Муна с упирающимся волчонком на привязи и Лан торопливо пошли к ущелью.

Обернувшись, мальчик увидел с радостью и удивлением, что соба следует за ними, а в нескольких шагах за волком бежит волчица-мать, ее волчата и несколько молодых неопытных зверей.

Бо́льшая часть стаи по-прежнему оставалась на пригорке и провожала глазами людей и своих собратьев, пока темный зев ущелья не втянул их в свое чрево.

Теперь Лан, Зурр и Муна с волчонком спешили к ущелью единой стайкой.

Сердце у Муны радостно стучало.

Волчонок время от времени пытался освободиться от привязи, однако скулить перестал, оттого, может быть, что рядом, совсем близко от него, бежал большой сильный волк, а сзади мать.

Остальная группа зверей держалась на почтительном расстоянии.

Буйная радость овладела Ланом, когда звери вместе с ними вошли в ущелье. Пританцовывая на плоских камнях, оглаженных водой речки, он запел громко и задорно, как тогда в горах, когда они с соба добыли первую косулю:

Соба остался с нами,
Трум-бум-бу!

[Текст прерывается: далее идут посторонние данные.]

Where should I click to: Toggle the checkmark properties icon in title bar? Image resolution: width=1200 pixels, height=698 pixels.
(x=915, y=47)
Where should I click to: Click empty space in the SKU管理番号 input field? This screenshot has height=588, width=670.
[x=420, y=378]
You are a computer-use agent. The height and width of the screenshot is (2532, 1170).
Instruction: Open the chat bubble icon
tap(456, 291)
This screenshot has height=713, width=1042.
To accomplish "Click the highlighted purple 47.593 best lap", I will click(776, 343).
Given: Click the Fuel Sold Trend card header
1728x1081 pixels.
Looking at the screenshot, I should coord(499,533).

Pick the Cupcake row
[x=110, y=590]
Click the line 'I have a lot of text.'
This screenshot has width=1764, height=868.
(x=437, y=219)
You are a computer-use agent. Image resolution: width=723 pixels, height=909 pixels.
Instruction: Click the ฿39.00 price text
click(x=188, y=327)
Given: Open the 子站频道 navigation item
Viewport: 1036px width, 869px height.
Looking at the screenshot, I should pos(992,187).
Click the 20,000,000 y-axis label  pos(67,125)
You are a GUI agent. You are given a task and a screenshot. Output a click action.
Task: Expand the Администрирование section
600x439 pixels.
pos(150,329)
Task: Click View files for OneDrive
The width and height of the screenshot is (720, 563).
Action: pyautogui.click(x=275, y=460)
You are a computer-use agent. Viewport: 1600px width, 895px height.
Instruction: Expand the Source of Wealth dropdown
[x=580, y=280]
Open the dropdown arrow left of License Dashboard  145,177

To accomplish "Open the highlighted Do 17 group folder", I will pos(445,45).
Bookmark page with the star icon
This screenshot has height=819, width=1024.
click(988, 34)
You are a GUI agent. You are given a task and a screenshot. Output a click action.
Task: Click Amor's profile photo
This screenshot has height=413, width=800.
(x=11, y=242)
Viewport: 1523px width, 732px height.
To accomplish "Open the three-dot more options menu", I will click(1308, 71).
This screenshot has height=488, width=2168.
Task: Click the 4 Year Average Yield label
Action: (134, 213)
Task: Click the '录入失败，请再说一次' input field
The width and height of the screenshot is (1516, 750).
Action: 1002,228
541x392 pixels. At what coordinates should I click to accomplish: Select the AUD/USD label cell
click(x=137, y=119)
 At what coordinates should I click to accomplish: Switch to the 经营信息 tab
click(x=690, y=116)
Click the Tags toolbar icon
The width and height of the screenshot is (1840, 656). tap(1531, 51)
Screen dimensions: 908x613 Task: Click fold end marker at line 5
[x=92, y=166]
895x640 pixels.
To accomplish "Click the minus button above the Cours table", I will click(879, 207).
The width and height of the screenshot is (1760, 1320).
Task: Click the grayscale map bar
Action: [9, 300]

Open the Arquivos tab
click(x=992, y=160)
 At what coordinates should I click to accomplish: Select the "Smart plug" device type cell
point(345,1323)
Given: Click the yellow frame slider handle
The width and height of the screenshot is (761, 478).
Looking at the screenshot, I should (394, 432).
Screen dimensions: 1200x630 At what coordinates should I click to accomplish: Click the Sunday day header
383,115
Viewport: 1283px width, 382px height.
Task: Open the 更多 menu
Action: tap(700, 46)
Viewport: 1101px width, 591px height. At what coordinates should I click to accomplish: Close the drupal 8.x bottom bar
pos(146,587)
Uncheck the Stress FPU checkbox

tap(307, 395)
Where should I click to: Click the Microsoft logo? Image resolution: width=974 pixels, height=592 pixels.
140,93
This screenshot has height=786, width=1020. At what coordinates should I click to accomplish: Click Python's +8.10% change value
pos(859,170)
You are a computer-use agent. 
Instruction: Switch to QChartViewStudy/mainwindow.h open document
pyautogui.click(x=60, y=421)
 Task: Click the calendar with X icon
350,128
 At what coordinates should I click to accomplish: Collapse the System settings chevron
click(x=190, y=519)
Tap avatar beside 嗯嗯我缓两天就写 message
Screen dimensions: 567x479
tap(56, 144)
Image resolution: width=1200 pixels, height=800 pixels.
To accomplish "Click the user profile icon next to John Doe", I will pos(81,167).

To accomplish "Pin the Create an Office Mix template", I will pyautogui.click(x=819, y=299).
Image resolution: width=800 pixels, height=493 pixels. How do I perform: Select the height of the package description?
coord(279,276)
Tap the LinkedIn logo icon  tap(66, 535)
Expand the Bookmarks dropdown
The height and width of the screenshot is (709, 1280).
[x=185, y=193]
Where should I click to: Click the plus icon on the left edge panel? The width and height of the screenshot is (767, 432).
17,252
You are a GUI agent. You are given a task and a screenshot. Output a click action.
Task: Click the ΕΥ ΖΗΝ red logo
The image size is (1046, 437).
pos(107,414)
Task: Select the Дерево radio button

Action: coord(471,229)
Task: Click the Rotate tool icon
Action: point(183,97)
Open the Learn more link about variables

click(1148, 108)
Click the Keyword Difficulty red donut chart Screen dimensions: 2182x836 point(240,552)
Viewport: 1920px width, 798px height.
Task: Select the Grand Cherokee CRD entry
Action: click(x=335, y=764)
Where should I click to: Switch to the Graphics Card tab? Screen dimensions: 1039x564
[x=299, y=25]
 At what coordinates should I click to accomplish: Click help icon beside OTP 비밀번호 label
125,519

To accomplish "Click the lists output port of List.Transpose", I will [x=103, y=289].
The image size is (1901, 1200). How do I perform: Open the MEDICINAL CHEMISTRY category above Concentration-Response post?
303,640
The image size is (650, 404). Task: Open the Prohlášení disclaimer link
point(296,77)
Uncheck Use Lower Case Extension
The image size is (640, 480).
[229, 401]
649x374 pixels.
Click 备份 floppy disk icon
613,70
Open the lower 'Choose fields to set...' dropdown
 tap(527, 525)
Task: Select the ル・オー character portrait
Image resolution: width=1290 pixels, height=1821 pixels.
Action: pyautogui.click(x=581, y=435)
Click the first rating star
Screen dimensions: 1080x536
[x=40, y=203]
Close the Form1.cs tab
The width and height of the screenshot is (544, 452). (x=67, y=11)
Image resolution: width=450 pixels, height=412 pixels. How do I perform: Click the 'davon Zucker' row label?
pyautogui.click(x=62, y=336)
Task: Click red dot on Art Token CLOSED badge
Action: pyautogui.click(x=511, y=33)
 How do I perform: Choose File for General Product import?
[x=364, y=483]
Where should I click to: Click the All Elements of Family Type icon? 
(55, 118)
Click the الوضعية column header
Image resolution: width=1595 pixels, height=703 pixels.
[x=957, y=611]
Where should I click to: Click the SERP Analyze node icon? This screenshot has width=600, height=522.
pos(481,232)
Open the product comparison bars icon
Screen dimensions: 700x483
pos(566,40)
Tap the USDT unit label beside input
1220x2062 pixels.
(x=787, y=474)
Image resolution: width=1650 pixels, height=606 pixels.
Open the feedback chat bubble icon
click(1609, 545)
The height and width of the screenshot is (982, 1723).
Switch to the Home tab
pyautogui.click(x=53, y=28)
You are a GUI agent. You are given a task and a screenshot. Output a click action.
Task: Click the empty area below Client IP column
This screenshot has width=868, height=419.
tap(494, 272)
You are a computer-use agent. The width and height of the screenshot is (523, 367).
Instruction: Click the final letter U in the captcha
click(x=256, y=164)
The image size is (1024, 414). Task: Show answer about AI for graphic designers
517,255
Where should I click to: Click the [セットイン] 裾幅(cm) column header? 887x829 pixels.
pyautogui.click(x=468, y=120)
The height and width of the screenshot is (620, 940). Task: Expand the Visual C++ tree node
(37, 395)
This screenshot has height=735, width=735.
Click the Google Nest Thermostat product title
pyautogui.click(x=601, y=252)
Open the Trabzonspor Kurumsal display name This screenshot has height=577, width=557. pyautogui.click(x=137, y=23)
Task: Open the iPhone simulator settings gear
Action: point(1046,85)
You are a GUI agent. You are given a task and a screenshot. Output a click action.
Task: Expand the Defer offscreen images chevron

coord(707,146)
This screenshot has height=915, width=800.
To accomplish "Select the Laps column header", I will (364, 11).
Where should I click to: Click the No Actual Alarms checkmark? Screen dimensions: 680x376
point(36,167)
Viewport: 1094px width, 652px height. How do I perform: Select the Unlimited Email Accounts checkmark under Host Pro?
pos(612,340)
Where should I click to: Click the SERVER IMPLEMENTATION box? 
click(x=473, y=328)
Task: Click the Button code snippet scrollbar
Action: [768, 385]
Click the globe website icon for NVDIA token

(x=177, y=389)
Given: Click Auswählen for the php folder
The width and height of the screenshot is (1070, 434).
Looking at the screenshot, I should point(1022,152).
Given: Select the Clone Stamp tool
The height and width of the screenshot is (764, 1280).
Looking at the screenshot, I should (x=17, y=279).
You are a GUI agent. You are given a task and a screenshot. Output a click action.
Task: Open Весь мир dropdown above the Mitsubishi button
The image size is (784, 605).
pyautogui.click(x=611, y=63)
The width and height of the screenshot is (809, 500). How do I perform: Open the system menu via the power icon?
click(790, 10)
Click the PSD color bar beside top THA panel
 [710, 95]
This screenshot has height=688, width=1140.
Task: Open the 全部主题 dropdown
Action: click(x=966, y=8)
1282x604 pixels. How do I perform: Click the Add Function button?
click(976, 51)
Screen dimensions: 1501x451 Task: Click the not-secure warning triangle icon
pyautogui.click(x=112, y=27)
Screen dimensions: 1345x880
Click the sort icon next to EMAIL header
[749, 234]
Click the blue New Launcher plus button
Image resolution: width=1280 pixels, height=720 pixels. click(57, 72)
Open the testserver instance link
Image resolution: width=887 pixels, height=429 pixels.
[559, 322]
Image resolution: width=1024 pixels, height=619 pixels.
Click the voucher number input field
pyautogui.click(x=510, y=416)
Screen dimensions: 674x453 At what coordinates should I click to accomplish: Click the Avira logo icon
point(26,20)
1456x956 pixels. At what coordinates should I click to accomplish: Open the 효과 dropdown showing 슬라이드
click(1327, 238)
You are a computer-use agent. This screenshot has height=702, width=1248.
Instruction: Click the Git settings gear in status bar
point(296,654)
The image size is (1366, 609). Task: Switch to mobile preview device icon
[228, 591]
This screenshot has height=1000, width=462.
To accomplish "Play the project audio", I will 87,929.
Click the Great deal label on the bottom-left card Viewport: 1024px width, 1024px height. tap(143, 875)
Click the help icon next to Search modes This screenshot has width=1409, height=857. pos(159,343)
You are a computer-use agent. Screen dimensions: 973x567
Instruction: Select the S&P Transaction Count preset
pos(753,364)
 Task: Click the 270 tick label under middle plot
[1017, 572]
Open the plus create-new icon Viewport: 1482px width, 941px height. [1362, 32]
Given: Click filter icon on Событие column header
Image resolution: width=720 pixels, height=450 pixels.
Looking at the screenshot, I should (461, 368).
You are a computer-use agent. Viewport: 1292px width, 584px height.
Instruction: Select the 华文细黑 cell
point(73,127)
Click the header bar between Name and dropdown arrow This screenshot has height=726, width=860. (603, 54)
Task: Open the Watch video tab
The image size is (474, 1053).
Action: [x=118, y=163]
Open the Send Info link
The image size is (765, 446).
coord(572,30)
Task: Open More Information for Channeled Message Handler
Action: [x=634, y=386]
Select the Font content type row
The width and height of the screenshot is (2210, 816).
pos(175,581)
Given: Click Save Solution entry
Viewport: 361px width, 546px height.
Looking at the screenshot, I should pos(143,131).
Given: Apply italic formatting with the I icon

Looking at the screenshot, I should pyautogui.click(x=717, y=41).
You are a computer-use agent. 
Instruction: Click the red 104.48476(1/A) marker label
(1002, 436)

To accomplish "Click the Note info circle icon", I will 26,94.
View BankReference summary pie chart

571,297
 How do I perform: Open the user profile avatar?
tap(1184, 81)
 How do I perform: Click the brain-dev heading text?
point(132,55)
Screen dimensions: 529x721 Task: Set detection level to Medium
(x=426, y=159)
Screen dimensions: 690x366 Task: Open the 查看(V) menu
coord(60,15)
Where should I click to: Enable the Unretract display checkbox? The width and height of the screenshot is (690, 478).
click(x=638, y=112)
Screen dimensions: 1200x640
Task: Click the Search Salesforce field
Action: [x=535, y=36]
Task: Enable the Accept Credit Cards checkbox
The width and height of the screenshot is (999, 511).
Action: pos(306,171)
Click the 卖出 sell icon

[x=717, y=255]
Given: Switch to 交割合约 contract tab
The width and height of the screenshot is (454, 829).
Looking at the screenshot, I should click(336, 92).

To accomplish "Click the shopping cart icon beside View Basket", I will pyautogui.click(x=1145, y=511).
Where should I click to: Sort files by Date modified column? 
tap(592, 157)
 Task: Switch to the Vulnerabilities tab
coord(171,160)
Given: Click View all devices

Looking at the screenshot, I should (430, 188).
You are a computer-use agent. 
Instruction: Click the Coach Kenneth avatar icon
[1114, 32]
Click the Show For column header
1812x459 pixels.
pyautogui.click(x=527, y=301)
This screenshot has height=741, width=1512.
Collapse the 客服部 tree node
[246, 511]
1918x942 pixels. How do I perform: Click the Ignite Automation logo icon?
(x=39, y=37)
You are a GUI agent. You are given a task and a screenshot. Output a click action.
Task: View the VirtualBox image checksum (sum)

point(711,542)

Трум-бум-бу!
Не страшны нам большие звери,
Трум-бум-бу! Трум-бум-бам!
Будут другие соба,
Трум-бум-бу! Трум-бум-бу!
Друзья они людям таж,
Трум-бум-бу! Трум-бум-бам!

Муна восторженно повторяла слова и припевку, напоминающую ей веселый говор тум-тума в руках Уруны. Даже мрачный Зурр заулыбался, ему тоже понравилась песенка Лана…

Вечером у костра Лан пересказал отцу и собравшимся вокруг охотникам легенду Мудрого Ауна о Таже и Матери-Оленихе. С удовольствием, как заклинание, повторил он слова, врезавшиеся ему в память:

— «Вождь Таж был как див, которому повинуются звери…» А наш соба… Разве он не повинуется людям? Разве не помогал он на охоте? Разве не дрался с медведем, и с волком, и с тигром?

Лан поглядел на отца с торжеством, обвел взглядом лица охотников.

Долго обдумывали мужчины слова молодого охотника.

— Да, — сказал наконец Большой Орел, — волк-соба помогает и повинуется людям. Он охотится для племени и дерется со зверями, как будто он соплеменник наш… Мудрость предков велит нам жалеть соба и его собратьев, как людей.

Потом вождь велел Уруне принести пучок душистых трав для Большого Костра и, когда клубы белого дыма поползли вдоль вздыбившихся в звездную высь черных стен ущелья, торжественно сказал:

— Пусть каждый охотник скажет слово у чистого Огня не делать зла соба, друзьям нашим, будто это детеныши. Пусть соба живет в жилище людей и пищу получает на общем дележе… Я, Большой Орел, вождь, говорю слово…

— Я, Орлиный Глаз, охотник, говорю…

— Я, Коготь, охотник, говорю…

— Я, Ястреб, охотник, говорю…

— Я, Медведь, охотник, говорю…

— Я, Сокол, охотник, говорю…

— Я, Олень, охотник, говорю…

Все до одного охотники дали торжественный обет и надолго замолчали, как бы подчеркивая нерушимость торжественных слов.

Потом Лан и Зурр собрали в козью шкуру кости — объедки племени, положили туда же часть тушки сайгака — ужин волков.

По пути к волкам задержались возле Муны, которая увлеченно забавлялась с волчонком, и потащили волчье угощение дальше.